◆ REQUIREMENT: From the listing below, extract every line containing "icon".
● ● ● ● ●
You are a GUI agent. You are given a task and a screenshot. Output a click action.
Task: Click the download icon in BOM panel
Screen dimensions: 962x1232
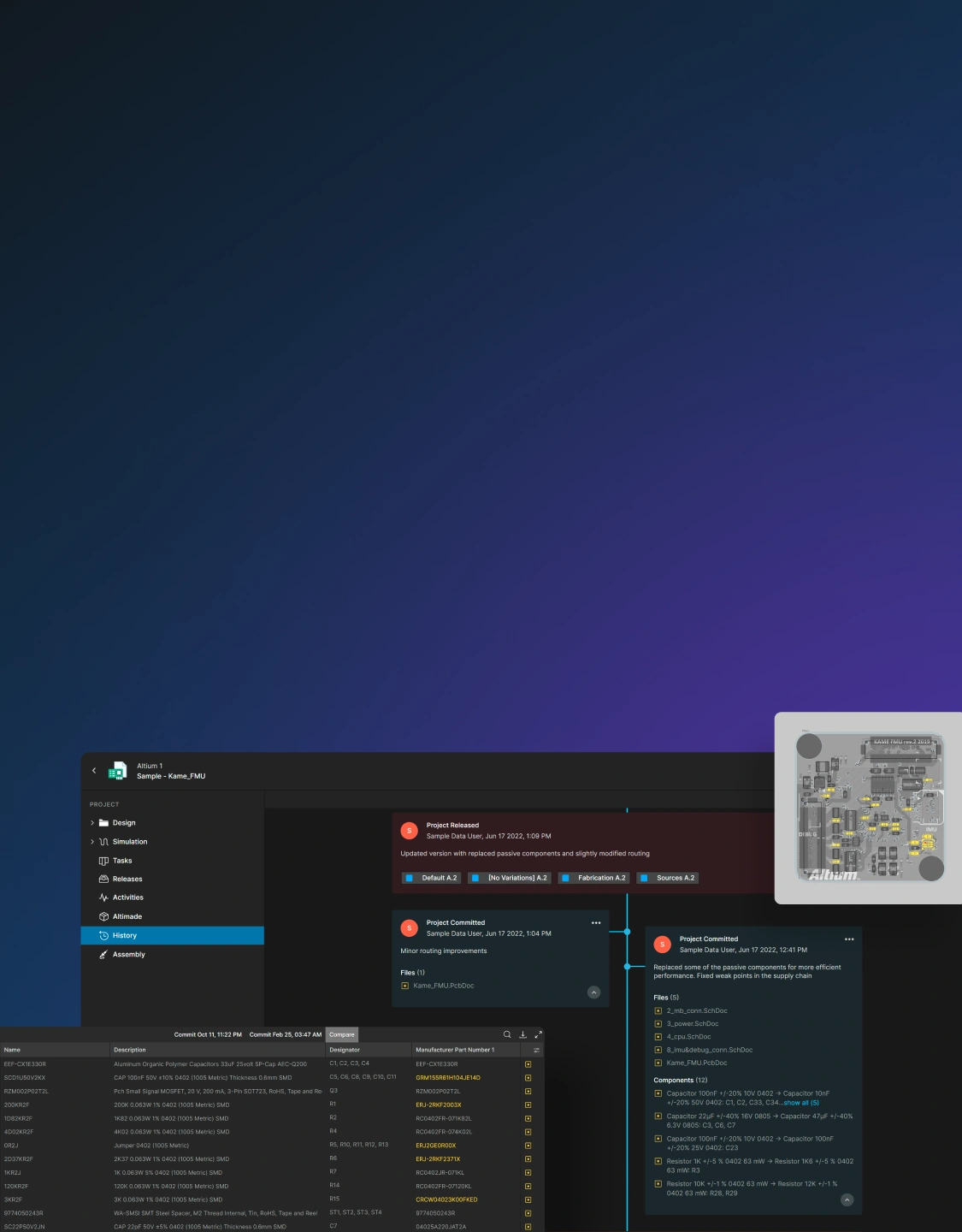coord(522,1034)
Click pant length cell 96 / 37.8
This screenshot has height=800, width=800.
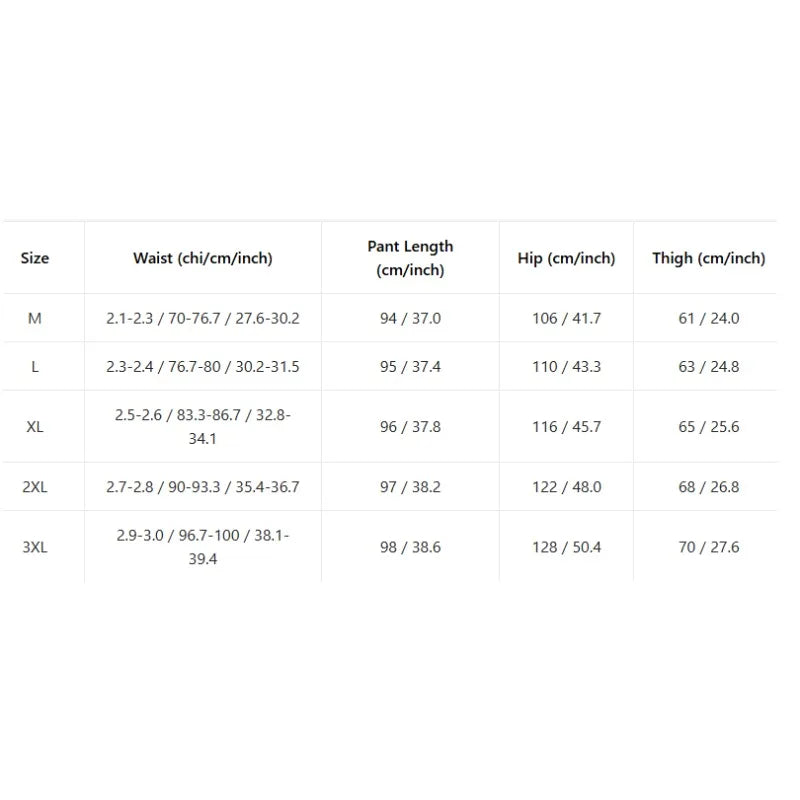(x=410, y=427)
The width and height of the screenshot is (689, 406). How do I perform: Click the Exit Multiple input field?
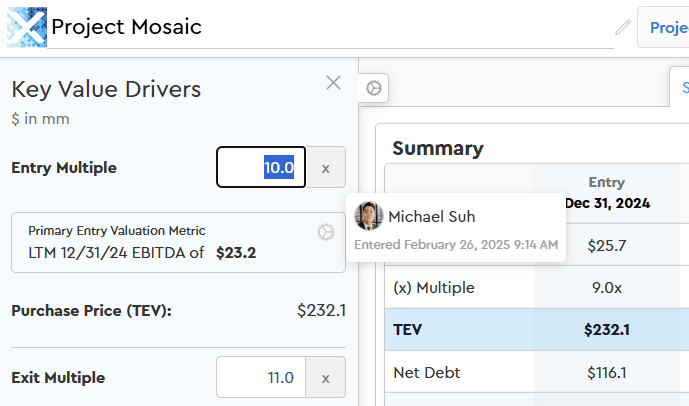(261, 378)
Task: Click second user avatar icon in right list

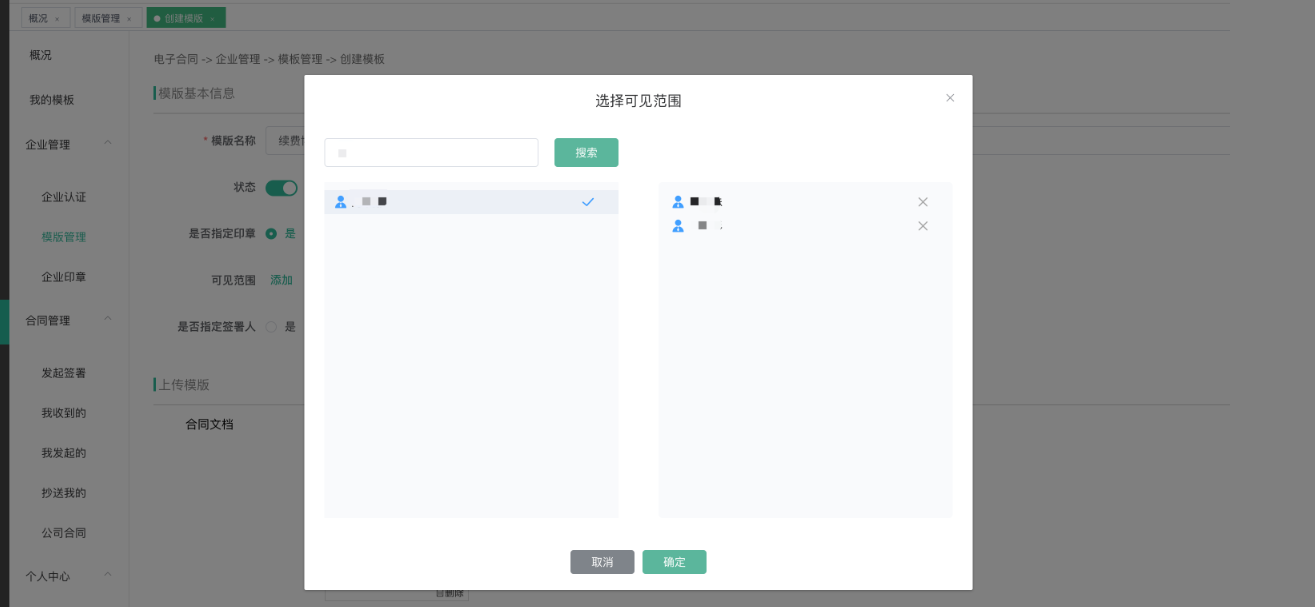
● ● ● ● ●
◆ YOUR RESPONSE:
Task: Click the download icon in BOM panel
Task: Click second user avatar icon in right list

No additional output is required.